Ci-après le calendrier des convois au Dulag 121 acheminés au fur et à mesure de la conquête par les Allemands des différents quartiers de Varsovie:


6 – 8 août Wola
6 – 8 août Powisle
9 –14 août Ochota
19 août – 13 septembre Praga
22 août Sielce, Dolny Mokotow
24 août Krakowskie Przedmiescie
31 août – 5 septembre Stare Miasto
2 –3 septembre Sadyba
5 – 9 septembre Powisle
12 – 17 septembre Bielany, Marymont
25 – 28 septembre Mokotow
28 septembre – 1 octobre Zoliborz
2 – 10 octobre Srodmiescie (Centre Ville)


Conformément à ce qui est mentionné ci-haut, d’après les estimations, plus de 650 mille personnes transitèrent par ce camp, dont :

350 mille reconnues comme inaptes au travail déportées dans différentes localités du Gouvernement Général,
150 mille déportées pour travailler en Allemagne
50 mille acheminées vers des camps de concentration
100 mille relâchées du camp légalement ou illégalement

          Après la chute de l’Insurrection de 1944, Varsovie est devenue une ville déserte et sans défense, privée de ses habitants et défenseurs. À la suite d’une directive démentielle de Adolphe Hitler, qui ordonna de raser cette ville indocile de la surface de la terre, au cours des trois mois et demi qui suivirent, les troupes spéciales de Verbrennugskommando ont fait preuve d’un esprit de méthode typiquement allemand pour détruire, à l’aide des explosifs et des lance- flammes, maison après maison, quartier après quartier, une ville qui était appelée jadis, avant la guerre, « Paris de l’Est ». Avant leur destruction, les maisons étaient vidées de tout objet présentant une quelconque valeur matérielle, le reste était détruit. Varsovie a pratiquement cessé d’exister. Pendant la période du 3 octobre 1944 jusqu’en janvier 1945, les Allemands ont dynamité ou incendié environ 30% de tissu urbain de Varsovie d’avant la guerre. Ainsi, ils ont détruit 5% d’immeubles en plus par rapport à ce qui avait déjà été détruit au cours des deux mois des combats de l’Insurrection. En janvier 1945, les troupes soviétiques et polonaises entrèrent dans les ruines de Varsovie désertées par la garnison allemande.

Ensemble de lignes:
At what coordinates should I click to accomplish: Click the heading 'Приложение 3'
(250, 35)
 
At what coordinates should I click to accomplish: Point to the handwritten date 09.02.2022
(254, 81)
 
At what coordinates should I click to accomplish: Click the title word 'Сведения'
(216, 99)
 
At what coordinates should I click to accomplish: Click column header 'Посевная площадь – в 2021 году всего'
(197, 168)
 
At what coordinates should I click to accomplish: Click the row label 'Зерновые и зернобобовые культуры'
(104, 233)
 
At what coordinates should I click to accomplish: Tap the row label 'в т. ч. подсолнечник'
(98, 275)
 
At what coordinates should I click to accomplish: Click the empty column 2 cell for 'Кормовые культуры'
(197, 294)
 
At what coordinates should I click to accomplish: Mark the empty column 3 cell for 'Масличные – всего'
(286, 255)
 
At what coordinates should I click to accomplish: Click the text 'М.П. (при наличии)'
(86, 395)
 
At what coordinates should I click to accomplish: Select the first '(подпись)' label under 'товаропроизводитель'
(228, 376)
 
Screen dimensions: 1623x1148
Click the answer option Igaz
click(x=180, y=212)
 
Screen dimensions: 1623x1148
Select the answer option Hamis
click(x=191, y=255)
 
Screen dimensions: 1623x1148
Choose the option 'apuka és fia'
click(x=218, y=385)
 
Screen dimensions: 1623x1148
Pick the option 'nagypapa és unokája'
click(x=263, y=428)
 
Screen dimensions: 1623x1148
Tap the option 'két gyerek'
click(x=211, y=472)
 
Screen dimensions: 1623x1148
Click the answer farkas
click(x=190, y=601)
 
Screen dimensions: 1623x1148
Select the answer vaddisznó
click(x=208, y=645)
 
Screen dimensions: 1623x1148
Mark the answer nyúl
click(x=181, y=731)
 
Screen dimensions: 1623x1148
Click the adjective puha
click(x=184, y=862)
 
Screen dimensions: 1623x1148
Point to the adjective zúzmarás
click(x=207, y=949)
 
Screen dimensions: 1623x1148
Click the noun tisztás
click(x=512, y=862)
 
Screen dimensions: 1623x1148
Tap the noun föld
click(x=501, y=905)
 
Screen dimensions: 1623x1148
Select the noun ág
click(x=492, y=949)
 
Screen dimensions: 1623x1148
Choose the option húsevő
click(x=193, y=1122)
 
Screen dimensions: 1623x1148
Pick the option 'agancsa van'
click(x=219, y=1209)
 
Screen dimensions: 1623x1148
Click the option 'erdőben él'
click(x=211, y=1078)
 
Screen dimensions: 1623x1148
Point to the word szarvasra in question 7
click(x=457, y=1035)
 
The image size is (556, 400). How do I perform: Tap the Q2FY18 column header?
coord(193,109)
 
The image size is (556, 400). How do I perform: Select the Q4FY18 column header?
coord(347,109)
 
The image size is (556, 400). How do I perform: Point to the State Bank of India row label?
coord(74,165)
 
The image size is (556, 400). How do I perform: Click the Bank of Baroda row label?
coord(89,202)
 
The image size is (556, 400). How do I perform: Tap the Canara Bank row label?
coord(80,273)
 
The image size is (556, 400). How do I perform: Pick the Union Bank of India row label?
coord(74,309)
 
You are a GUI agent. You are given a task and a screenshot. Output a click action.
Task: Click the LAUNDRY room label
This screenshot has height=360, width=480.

Consigne:
Poursuivez le texte sur Varsovie en 1944 après sa dernière phrase. Les lignes n'ont aucun lien avec le texte.

Réponse:
          Au début de 1947, en face de la porte d’entrée de l’atelier nº 5 de l’ex-camp de Pruszkow, un « Tableau en hommage aux Victimes du Camp » fut instauré. Ce n’était cependant que vers la fin des années soixante-dix que, à l’initiative de la direction de l’Entreprise de Maintenance du matériel roulant , fut prise la décision de construire un monument. Le projet artistique fut l’oeuvre du professeur Oskar Hansen alors que son exécution fut confiée à l’un des employés de l’entreprise, M. Jan Eliaszewicz, qui faisait partie des détenus du camp à l’âge où il était encore enfant. Les inscriptions et les éléments sculpturaux du monument étaient conçus et exécutés par Jan Eliaszewicz. La cérémonie d’inauguration et de bénédiction du monument eurent lieu le 28 avril 1990, le centième anniversaire de la fondation de l’entreprise.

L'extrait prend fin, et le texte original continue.